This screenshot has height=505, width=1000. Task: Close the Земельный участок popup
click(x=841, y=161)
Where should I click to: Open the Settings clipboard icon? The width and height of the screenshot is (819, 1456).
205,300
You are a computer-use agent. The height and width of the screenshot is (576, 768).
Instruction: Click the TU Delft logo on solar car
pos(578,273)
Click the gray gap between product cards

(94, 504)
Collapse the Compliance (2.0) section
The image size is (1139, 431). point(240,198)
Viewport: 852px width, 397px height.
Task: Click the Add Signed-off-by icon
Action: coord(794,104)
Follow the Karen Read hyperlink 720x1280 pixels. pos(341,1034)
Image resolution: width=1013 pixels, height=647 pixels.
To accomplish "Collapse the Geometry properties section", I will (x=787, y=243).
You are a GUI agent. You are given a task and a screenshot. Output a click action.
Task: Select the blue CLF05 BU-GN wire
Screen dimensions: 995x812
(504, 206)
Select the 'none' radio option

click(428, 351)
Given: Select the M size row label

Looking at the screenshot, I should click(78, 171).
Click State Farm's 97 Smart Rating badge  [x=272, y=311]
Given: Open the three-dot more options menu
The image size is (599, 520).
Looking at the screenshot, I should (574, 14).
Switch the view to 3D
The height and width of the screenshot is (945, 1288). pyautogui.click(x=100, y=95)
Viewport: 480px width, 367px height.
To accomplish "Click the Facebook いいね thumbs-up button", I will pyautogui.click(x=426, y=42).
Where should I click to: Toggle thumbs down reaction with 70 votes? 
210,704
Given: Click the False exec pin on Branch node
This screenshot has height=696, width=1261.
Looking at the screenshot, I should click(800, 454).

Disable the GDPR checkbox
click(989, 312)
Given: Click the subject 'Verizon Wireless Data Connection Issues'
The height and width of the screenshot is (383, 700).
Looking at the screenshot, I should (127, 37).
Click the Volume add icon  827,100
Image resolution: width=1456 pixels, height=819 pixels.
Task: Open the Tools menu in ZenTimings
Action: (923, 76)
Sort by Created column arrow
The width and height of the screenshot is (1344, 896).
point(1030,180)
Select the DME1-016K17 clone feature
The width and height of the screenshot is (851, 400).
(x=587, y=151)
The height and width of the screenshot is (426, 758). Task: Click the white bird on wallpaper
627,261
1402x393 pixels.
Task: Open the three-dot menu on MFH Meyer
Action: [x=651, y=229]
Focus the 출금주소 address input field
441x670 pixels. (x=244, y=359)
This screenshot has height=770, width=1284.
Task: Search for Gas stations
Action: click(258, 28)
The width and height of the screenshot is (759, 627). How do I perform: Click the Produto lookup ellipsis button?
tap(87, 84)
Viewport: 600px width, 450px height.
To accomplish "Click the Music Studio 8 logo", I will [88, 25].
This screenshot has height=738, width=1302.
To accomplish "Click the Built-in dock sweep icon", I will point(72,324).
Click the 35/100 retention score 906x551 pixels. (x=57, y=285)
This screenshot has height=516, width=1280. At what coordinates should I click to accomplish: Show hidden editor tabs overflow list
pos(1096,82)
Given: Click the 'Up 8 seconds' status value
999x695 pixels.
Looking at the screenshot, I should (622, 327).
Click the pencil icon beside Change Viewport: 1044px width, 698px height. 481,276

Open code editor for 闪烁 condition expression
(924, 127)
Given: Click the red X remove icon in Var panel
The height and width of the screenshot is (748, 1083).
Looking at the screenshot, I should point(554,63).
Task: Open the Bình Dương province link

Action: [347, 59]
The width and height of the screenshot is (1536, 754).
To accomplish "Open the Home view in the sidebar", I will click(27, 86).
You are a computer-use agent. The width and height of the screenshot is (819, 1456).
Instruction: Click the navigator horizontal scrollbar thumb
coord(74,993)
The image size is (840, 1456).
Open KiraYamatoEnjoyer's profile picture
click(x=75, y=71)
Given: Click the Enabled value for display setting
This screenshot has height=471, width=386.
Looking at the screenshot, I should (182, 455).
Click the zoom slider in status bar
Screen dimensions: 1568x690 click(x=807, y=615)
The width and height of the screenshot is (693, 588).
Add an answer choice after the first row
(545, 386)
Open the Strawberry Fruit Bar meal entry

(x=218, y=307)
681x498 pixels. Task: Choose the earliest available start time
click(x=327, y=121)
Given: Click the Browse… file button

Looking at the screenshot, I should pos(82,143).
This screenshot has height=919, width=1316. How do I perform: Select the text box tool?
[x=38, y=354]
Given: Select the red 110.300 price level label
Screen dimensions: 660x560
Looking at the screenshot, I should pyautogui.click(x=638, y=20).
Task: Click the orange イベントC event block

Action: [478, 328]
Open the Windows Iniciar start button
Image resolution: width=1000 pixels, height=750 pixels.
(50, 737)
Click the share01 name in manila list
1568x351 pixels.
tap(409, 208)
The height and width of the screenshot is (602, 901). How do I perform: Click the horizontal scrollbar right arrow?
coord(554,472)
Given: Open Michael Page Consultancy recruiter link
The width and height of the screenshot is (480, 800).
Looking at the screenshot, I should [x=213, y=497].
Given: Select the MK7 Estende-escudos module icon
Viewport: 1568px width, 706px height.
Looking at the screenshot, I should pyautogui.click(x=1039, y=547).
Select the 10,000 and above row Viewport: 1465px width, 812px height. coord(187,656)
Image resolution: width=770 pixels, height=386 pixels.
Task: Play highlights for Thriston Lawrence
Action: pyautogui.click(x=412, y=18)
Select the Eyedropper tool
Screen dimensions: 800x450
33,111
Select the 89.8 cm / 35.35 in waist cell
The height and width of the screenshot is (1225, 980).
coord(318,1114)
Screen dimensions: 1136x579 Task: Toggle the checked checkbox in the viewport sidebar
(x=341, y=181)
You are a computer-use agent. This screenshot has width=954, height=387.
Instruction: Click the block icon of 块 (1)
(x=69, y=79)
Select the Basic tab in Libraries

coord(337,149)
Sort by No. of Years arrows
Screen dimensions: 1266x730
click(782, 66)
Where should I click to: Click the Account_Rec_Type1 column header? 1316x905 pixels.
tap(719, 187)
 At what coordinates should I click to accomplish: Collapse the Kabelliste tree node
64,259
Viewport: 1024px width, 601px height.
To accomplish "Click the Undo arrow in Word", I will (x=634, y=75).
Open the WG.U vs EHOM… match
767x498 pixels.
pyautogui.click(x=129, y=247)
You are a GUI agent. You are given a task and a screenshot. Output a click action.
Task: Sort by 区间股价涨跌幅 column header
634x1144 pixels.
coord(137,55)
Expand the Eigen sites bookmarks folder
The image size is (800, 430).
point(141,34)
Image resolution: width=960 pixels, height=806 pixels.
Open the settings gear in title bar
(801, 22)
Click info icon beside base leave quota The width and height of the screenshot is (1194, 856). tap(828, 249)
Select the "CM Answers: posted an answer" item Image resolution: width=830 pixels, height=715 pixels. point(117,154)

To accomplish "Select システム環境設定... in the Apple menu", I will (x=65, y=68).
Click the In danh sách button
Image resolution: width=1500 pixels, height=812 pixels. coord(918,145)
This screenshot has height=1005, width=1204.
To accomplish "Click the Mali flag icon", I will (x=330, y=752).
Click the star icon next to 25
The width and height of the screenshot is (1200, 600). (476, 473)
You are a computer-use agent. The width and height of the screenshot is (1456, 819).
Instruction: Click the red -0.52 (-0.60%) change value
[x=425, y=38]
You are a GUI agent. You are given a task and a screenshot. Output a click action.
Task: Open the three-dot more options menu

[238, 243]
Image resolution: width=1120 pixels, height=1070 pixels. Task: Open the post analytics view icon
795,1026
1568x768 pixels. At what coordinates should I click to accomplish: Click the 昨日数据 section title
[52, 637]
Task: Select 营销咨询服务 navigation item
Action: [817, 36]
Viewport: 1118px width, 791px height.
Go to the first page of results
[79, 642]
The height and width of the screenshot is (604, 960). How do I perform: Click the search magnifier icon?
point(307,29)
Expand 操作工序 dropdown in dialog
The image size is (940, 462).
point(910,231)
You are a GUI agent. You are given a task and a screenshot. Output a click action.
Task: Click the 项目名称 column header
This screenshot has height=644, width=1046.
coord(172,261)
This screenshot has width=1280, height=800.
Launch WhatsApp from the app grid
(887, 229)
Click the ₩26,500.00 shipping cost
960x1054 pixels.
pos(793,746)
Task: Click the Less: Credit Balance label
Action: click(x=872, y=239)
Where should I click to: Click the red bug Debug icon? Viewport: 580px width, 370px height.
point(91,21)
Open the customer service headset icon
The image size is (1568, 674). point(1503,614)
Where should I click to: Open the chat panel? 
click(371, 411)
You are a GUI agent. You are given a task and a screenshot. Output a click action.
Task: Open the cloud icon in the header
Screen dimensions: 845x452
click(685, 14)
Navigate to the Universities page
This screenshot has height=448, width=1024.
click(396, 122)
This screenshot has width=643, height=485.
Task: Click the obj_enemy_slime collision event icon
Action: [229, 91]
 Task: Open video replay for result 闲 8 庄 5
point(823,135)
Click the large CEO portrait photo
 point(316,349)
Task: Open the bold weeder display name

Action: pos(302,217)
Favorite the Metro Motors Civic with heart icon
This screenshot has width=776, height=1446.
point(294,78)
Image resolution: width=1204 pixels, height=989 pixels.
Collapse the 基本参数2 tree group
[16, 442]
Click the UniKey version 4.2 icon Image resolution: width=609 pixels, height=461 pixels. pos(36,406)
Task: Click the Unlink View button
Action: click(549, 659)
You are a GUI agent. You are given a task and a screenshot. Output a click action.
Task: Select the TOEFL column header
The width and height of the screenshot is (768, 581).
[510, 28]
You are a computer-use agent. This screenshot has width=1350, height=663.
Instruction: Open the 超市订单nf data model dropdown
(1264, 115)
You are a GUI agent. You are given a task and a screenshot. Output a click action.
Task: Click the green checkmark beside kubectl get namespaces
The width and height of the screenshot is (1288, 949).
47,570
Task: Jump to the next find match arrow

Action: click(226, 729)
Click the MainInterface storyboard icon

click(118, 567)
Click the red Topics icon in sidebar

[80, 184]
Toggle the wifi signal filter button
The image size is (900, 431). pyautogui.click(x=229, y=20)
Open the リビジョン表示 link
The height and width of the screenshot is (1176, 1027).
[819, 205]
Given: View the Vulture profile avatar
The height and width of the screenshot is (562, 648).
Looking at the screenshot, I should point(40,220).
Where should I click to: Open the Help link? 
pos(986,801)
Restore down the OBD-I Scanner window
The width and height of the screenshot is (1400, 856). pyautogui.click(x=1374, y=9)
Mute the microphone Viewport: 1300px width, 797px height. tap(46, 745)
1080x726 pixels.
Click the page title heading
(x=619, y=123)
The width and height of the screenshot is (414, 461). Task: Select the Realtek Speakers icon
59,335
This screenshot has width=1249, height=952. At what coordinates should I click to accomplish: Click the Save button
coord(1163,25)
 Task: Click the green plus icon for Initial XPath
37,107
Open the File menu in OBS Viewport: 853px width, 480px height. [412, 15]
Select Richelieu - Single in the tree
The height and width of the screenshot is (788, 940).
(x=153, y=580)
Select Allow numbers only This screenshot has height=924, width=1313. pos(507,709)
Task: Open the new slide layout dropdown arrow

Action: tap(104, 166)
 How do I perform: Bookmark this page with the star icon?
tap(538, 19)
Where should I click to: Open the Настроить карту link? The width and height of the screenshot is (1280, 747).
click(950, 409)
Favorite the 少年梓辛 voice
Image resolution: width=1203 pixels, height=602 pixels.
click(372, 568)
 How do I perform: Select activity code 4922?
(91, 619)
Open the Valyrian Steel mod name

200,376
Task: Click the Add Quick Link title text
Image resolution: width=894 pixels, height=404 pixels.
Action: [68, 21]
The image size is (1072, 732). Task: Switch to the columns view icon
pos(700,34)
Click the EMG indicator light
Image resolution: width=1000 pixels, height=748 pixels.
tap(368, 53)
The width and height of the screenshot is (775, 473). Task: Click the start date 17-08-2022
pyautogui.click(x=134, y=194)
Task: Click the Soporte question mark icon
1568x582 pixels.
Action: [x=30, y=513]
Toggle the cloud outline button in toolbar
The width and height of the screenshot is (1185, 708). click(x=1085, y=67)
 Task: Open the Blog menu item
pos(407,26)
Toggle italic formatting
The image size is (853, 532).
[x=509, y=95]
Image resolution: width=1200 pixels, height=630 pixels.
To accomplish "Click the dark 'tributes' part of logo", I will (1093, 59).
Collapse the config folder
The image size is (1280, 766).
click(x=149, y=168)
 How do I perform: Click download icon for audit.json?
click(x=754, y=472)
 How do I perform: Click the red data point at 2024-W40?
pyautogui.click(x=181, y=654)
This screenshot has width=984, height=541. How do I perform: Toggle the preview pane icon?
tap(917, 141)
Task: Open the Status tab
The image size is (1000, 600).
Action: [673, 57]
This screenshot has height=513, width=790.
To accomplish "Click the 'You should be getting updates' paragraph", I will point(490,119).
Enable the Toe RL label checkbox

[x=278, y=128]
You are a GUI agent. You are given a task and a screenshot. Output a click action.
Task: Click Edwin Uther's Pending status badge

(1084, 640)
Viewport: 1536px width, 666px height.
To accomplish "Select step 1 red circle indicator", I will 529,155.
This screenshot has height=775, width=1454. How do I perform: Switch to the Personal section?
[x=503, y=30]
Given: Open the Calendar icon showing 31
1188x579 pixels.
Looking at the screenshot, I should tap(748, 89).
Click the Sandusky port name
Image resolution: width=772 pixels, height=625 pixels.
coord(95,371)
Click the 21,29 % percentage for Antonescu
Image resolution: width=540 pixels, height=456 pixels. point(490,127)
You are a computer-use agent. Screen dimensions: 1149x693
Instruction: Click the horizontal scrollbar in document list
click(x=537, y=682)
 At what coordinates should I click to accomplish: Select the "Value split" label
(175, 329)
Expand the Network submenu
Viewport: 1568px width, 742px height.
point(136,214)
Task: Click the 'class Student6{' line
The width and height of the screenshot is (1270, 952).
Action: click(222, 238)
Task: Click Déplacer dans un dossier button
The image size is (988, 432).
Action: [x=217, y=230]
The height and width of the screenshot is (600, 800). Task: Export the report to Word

■ ■ ■ ■ ■ ■ ■

#### Problem requirements:
Using the records given above, list every line that includes the word "Favorite".

#### Expected answer:
Favorite the Metro Motors Civic with heart icon
Favorite the 少年梓辛 voice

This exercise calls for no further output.